Modafinil - the time-shifting drug
from Health and Wellbeing (368 articles)
In 1970, the average american drank 36 gallons of coffee and 23 gallons of carbonated soft drinks. By the year 2000, coffee consumption had more than halved to 17 gallons and soft drinks had grown 130% to 53 gallons. Caffeine consumption has grown significantly and a large proportion of that caffeine was imbibed with the sole aim of performance enhancement.
Unfortunately, the benefits of caffeine are such that constant use builds immunity, leaving the jitteriness but not the enhanced performance and most of the world's habitual coffee consumption is used to stave off the effects of caffeine withdrawal. Modafinil does not appear to have such drawbacks, though users should be acutely aware that prolonged and regular use of the drug will lead to health issues.
Almost any profession requires being switched on (mentally alert) at least some of the time, and if it's good enough for the most scientifically-analysed elite warriors on the planet, we suspect it'll be good enough for all other armed forces personnel, emergency and rescue workers, police, firefighters, and doctors, who are faced with very long hours of making potential life and death decisions ... and all those who need or choose to work long hours in their profession, from truck and taxi drivers, through to computer programmers.
Sportspeople are another likely marketplace - at the June 2003 United States Track and Field Championships, a star studded field of athletes tested positive for modafinil including sprinters Kelli White, Chris Phillips, Calvin Harrison and Chryste Gaines, hurdlers Sandra Glover and Eric Thomas and hammer thrower John McEwen. Modafinil now attracts a two year ban from all elite sports, but can be expected to proliferate at any level where drug testing does not occur.
Then there will be those who will take Modafinil for recreational purposes - it just might be the ultimate party drug with the user awake, alert and balanced and no problems remembering what happened or what got said the next morning.

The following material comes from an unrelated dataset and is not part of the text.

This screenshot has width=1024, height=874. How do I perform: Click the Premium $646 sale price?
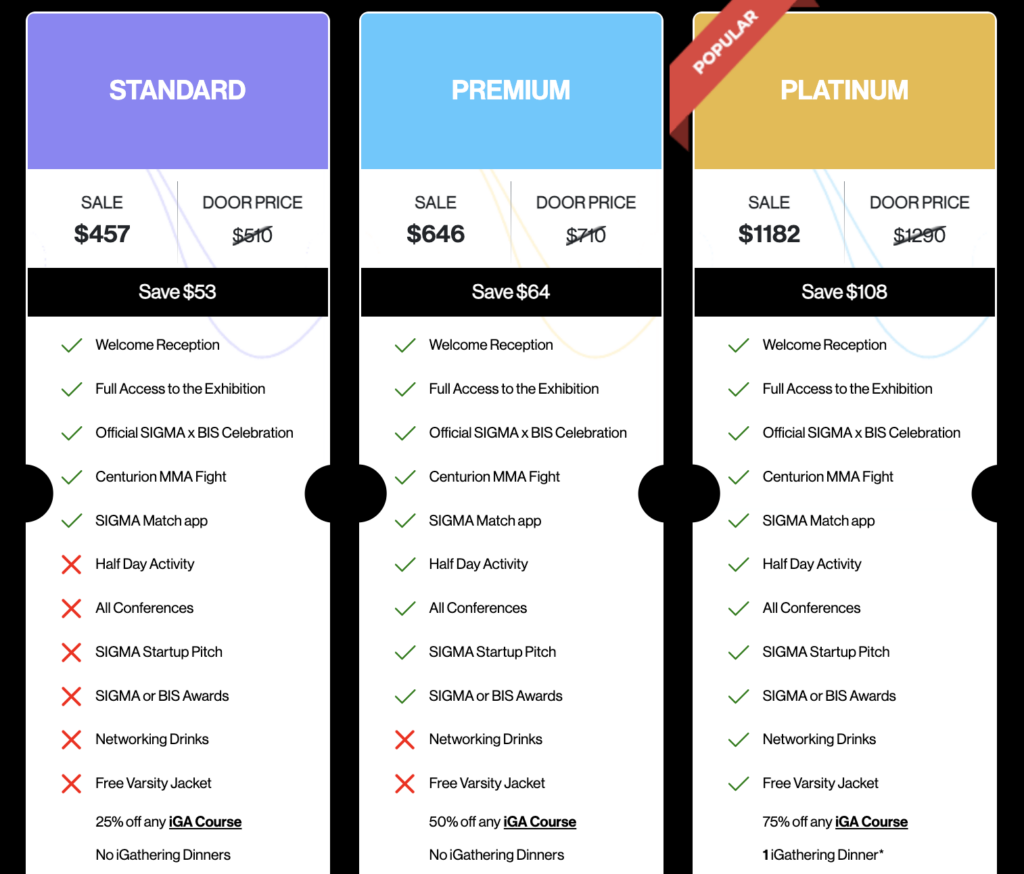[436, 234]
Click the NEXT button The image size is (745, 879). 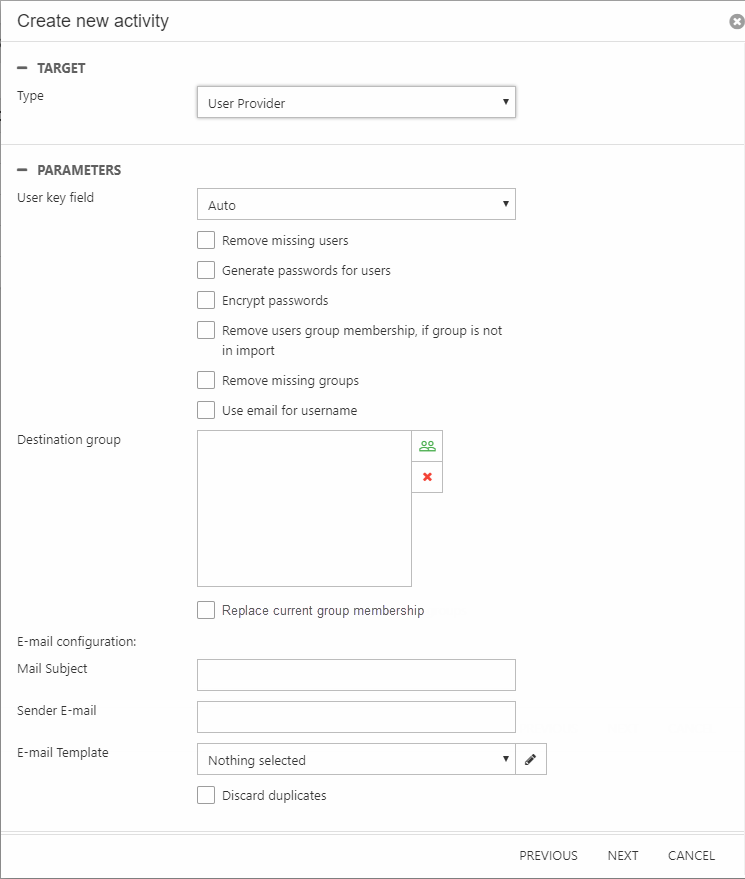click(622, 855)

So how good is it? Researchers recently had the opportunity to compare a group of America's finest with and without modafinil.

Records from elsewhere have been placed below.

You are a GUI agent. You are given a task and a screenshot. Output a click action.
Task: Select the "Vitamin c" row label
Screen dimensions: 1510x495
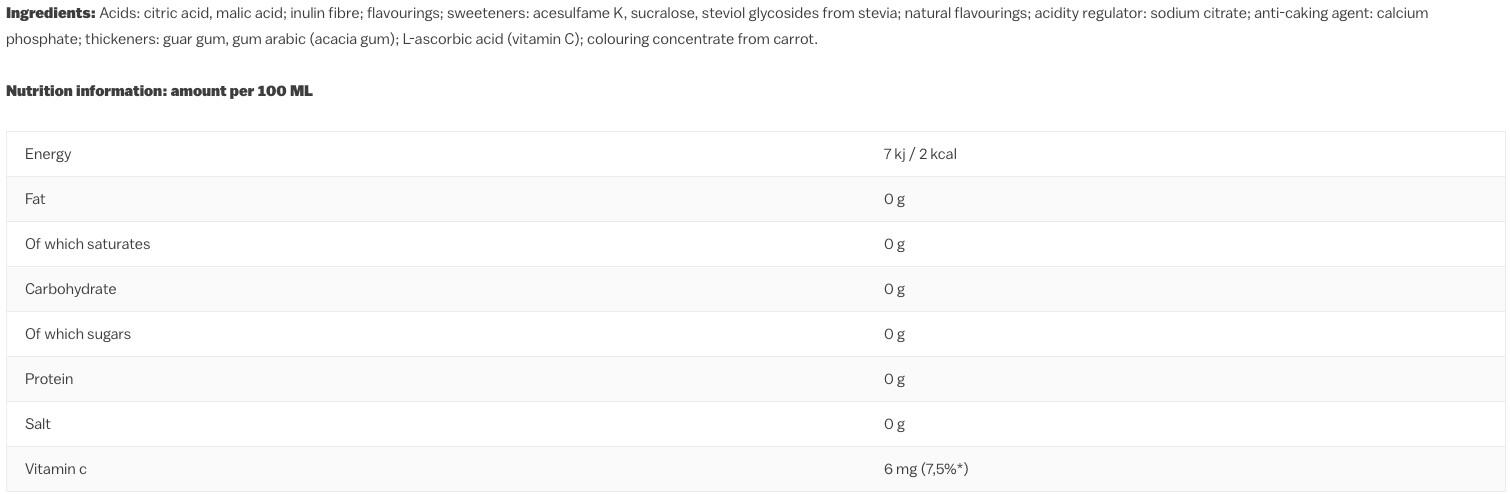pyautogui.click(x=56, y=469)
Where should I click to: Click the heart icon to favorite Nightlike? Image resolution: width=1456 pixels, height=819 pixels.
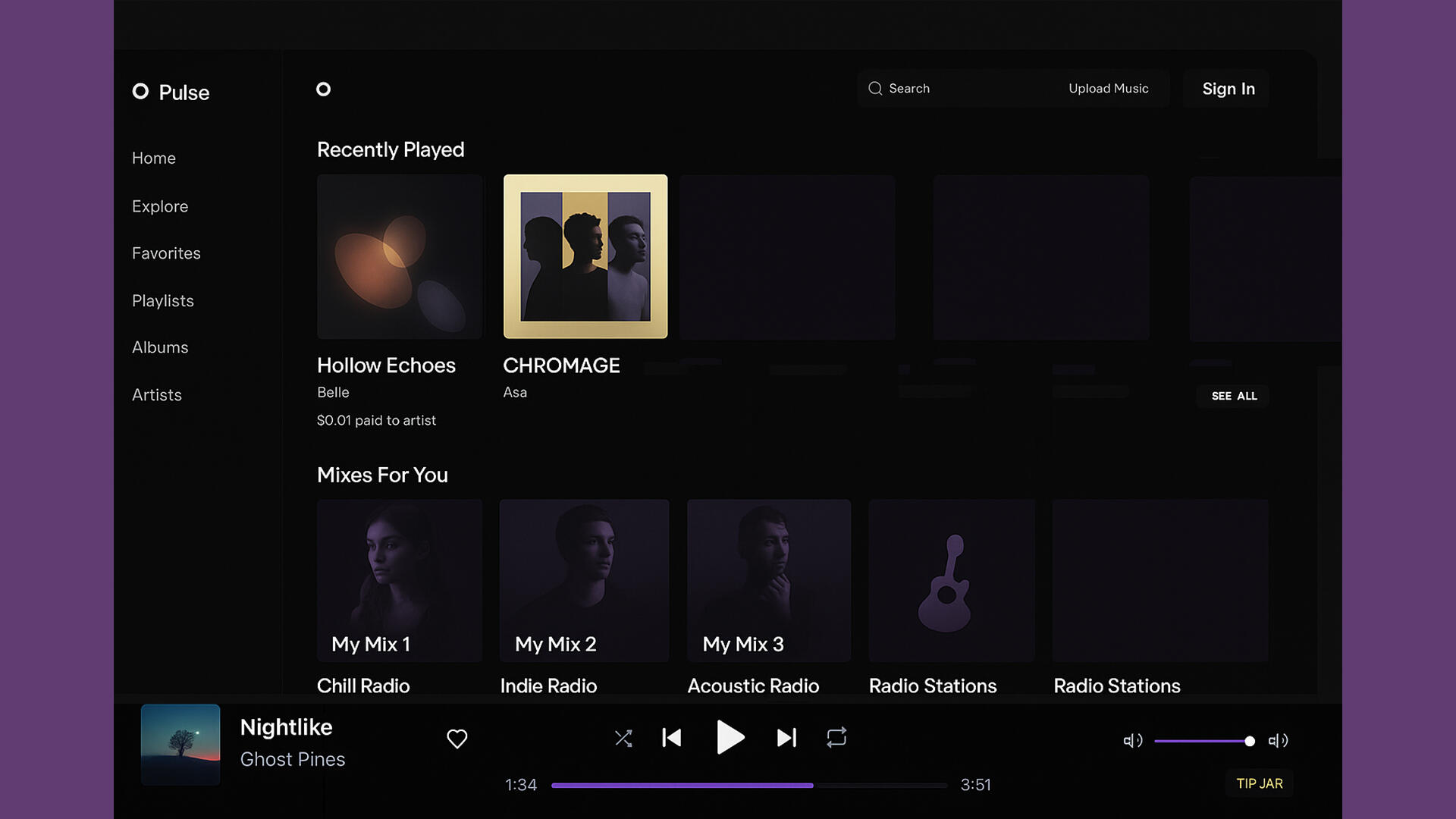point(457,739)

The testing was done using elite F-117A Nighthawk pilots - an F117-A Nighthawk is one of those black triangular stealth attack aircraft used with surgical precision by the US airforce in all recent wars.
Just over 60 Nighthawks were built and only one F-117A unit exists - the 49th Fighter Wing, at Holloman Air Force Base, N.M. The single-seater can fly at high subsonic speeds for unlimited distances with air refuelling. On their first deployment to Kuwait in 1992, a group of F-117s flew non-stop for 18.5 hours, a record for single-seat fighters that stands today.